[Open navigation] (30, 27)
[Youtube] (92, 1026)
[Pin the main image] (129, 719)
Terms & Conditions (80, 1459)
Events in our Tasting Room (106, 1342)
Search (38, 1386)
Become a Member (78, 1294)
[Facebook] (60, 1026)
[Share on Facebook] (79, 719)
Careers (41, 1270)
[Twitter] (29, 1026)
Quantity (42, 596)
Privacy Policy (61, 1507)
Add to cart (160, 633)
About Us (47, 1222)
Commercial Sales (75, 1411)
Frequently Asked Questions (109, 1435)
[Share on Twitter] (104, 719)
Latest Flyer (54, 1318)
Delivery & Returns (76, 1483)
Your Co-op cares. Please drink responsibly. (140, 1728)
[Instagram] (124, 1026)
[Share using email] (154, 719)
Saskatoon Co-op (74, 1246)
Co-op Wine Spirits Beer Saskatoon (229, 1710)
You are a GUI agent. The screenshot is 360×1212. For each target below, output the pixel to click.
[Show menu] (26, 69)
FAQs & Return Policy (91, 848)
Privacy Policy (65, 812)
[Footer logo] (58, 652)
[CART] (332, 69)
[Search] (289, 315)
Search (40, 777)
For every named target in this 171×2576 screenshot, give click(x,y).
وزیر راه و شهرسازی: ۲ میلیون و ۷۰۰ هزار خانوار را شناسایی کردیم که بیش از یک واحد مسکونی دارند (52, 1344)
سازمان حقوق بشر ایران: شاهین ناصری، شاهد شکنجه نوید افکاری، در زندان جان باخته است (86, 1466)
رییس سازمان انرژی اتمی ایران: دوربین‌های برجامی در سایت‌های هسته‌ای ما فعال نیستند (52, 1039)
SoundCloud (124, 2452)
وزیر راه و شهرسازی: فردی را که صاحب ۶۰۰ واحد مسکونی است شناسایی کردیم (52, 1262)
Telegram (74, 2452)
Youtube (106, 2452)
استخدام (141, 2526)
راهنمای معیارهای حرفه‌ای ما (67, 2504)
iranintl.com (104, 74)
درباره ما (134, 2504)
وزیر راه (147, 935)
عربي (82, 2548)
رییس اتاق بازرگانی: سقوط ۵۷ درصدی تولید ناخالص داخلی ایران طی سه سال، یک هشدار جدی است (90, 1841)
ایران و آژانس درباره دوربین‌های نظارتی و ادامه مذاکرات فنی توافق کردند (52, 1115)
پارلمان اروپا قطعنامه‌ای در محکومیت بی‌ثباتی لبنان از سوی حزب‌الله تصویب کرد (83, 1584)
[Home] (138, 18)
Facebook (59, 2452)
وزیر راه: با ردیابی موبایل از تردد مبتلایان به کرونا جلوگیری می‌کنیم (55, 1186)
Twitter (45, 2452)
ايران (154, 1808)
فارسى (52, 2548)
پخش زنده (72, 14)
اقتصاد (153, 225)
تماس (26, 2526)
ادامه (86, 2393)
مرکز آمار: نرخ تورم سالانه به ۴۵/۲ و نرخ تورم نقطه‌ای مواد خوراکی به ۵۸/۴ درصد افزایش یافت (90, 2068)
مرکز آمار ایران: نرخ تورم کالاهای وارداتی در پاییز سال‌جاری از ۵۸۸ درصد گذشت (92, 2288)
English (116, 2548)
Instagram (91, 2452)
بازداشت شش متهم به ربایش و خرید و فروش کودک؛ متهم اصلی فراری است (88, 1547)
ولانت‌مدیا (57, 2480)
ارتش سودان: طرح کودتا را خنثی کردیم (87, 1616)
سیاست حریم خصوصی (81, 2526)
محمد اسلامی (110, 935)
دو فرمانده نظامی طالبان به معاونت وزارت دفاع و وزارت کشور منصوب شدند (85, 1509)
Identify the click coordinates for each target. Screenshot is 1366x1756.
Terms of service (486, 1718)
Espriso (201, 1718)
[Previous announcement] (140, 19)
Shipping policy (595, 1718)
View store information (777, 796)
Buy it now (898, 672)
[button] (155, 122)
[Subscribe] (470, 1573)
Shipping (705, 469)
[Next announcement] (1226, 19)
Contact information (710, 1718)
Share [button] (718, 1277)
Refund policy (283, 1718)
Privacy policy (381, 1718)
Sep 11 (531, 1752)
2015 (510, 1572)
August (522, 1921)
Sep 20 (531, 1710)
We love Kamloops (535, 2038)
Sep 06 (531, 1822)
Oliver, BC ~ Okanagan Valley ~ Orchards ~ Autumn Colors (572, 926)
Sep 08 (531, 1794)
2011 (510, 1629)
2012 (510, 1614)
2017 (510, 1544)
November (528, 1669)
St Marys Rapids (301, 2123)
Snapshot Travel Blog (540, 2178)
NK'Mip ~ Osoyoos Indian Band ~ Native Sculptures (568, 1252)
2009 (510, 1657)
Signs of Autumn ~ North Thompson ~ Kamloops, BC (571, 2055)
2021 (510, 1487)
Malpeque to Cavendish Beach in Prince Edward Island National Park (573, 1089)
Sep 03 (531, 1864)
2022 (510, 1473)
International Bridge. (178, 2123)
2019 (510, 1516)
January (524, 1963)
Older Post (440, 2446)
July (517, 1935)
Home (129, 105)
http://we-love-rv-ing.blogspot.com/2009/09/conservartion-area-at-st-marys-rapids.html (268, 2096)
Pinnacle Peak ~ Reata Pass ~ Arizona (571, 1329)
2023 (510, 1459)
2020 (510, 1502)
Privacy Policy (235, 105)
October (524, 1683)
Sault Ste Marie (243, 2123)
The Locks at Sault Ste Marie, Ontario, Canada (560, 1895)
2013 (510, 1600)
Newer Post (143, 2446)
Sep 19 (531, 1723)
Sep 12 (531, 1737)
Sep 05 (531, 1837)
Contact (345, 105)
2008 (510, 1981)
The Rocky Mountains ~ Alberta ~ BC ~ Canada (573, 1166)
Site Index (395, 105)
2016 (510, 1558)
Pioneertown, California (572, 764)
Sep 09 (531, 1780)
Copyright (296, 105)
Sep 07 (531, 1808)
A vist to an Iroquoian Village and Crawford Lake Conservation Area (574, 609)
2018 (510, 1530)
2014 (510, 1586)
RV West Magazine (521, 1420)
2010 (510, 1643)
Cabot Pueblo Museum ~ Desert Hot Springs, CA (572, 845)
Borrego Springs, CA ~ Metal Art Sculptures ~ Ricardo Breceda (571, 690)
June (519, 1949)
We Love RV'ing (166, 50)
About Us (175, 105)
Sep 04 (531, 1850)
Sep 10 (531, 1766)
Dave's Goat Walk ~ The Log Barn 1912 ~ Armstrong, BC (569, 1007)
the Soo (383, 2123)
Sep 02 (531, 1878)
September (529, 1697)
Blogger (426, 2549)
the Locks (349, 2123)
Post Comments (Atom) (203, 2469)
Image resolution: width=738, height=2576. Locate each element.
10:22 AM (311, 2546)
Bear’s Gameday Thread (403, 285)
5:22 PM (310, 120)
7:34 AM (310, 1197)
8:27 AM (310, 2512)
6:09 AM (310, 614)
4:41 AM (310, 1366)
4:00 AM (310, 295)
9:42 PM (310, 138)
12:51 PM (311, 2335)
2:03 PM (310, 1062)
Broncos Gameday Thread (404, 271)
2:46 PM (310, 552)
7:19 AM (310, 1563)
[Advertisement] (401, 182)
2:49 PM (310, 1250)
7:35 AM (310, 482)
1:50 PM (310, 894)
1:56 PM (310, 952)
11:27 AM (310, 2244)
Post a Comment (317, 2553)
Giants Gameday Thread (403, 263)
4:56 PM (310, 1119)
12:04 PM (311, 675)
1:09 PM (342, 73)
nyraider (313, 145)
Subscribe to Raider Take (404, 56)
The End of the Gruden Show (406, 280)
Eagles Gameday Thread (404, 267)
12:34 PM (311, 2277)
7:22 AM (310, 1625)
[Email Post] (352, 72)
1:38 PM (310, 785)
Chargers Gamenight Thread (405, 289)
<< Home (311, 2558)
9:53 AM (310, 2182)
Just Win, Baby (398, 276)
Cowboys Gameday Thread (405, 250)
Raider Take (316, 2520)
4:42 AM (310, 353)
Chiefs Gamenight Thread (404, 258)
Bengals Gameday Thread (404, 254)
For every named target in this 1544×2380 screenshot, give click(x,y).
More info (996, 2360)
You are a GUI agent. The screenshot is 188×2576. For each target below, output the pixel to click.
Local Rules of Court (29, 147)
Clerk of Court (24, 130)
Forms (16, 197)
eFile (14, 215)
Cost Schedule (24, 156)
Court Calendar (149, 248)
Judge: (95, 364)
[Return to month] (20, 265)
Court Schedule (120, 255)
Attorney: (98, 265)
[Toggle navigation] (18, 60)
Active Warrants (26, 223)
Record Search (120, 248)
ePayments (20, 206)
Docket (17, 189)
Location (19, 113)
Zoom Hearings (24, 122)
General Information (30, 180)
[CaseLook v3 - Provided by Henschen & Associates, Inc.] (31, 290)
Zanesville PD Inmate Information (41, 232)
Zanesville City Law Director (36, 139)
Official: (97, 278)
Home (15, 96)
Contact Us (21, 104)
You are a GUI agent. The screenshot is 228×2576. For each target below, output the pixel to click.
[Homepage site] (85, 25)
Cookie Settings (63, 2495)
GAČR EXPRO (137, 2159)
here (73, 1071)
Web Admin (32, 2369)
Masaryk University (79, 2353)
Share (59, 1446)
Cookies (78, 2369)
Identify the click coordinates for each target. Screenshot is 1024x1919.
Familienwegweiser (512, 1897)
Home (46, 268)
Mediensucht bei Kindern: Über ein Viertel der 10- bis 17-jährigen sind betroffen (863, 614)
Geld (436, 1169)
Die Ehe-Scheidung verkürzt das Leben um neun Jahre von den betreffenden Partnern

TASK GOAL
From the listing above, repeat exactly the lines starting at the line that includes "Privacy policy (381, 1718)" and ending at the line that includes "Sep 07 (531, 1808)", with nothing outside that span.

EXERCISE OUTPUT
Privacy policy (381, 1718)
Sep 11 (531, 1752)
2015 (510, 1572)
August (522, 1921)
Sep 20 (531, 1710)
We love Kamloops (535, 2038)
Sep 06 (531, 1822)
Oliver, BC ~ Okanagan Valley ~ Orchards ~ Autumn Colors (572, 926)
Sep 08 (531, 1794)
2011 (510, 1629)
2012 (510, 1614)
2017 (510, 1544)
November (528, 1669)
St Marys Rapids (301, 2123)
Snapshot Travel Blog (540, 2178)
NK'Mip ~ Osoyoos Indian Band ~ Native Sculptures (568, 1252)
2009 (510, 1657)
Signs of Autumn ~ North Thompson ~ Kamloops, BC (571, 2055)
2021 (510, 1487)
Malpeque to Cavendish Beach in Prince Edward Island National Park (573, 1089)
Sep 03 (531, 1864)
2022 (510, 1473)
International Bridge. (178, 2123)
2019 (510, 1516)
January (524, 1963)
Older Post (440, 2446)
July (517, 1935)
Home (129, 105)
http://we-love-rv-ing.blogspot.com/2009/09/conservartion-area-at-st-marys-rapids.html (268, 2096)
Pinnacle Peak ~ Reata Pass ~ Arizona (571, 1329)
2023 (510, 1459)
2020 (510, 1502)
Privacy Policy (235, 105)
October (524, 1683)
Sault Ste Marie (243, 2123)
The Locks at Sault Ste Marie, Ontario, Canada (560, 1895)
2013 (510, 1600)
Newer Post (143, 2446)
Sep 19 (531, 1723)
Sep 12 (531, 1737)
Sep 05 (531, 1837)
Contact (345, 105)
2008 (510, 1981)
The Rocky Mountains ~ Alberta ~ BC ~ Canada (573, 1166)
Site Index (395, 105)
2016 (510, 1558)
Pioneertown, California (572, 764)
Sep 09 (531, 1780)
Copyright (296, 105)
Sep 07 (531, 1808)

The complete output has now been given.